悪い夢

出来ないことをやらなければいけない立場に立たされる夢を時々見る。例えば、大ホールで開かれるコンサートに協奏曲のソリストで呼ばれ、演奏しなければならないという状況に巻き込まれるのである。自分がそんな場所で満足に弾ける曲など一曲たりともないのに。それなのに、プロのオーケストラと名曲を聴きに集まって来たお客さんの前で、その弾けないさまを披露しなければならない。「どうしよう」と青くなり、本当に舞台に立たなければならないのだろうかと困惑がどんどん広がっていく最中にぞっとして目が覚める。

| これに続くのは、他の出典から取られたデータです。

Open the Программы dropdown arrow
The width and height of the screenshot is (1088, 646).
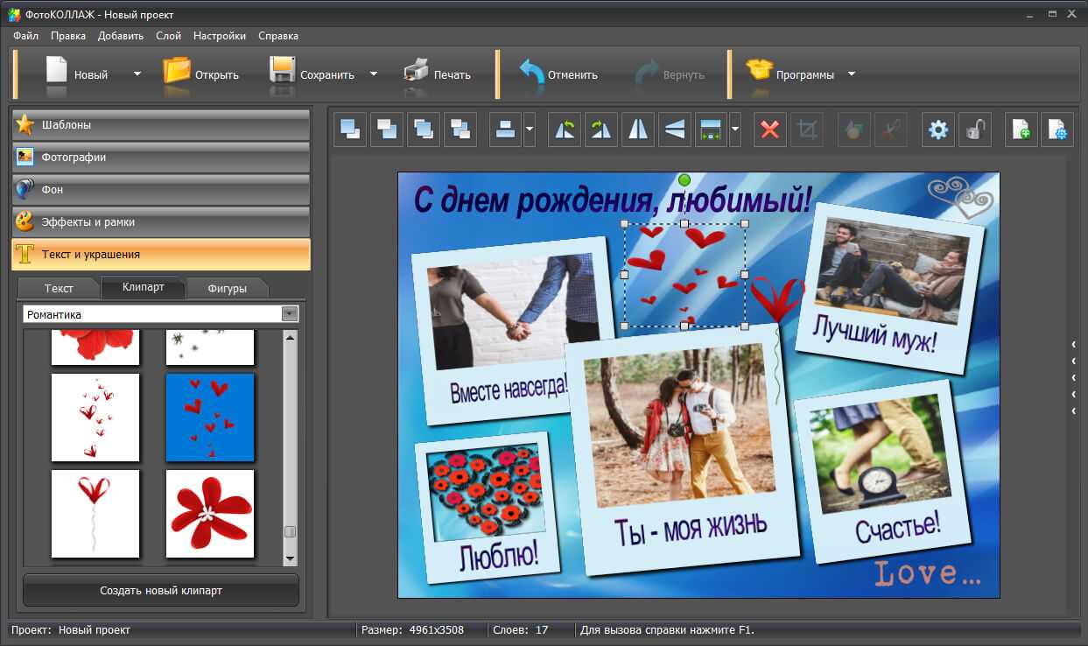coord(852,74)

このバリエーションで、指揮台に立たされそうになるのもある。初見でオーケストラの楽譜なんか読めるわけがないのに、シカゴ交響楽団を指揮しなければいけないのである。シカゴ交響楽団というのが、我ながらおかしいが、ワタクシの夢がそう指定してくるのだから仕方がない。楽団員は、かつて東京文化会館で聴いたときと同じ白のユニフォームをきているのである。プロの演奏を肴に生意気なことを言い続けているバチがこういう形で当たるのだなと思う。因果応報である。

これに対して、昨晩起きがけに見たやつは今までにない新しいパターンだった。新聞の一ページを全部もらえるので何かを書かなければならない。ところが、問題はそれが決まったのが締め切りまであと2時間しかないというタイミングである点だ。その間にテーマを決めて、調べ物をし、人様に読んでもらえる文章に仕立てなければならない。それは事実上不可能だ。いつものように「どうしよう」と焦るうちに目が覚めた。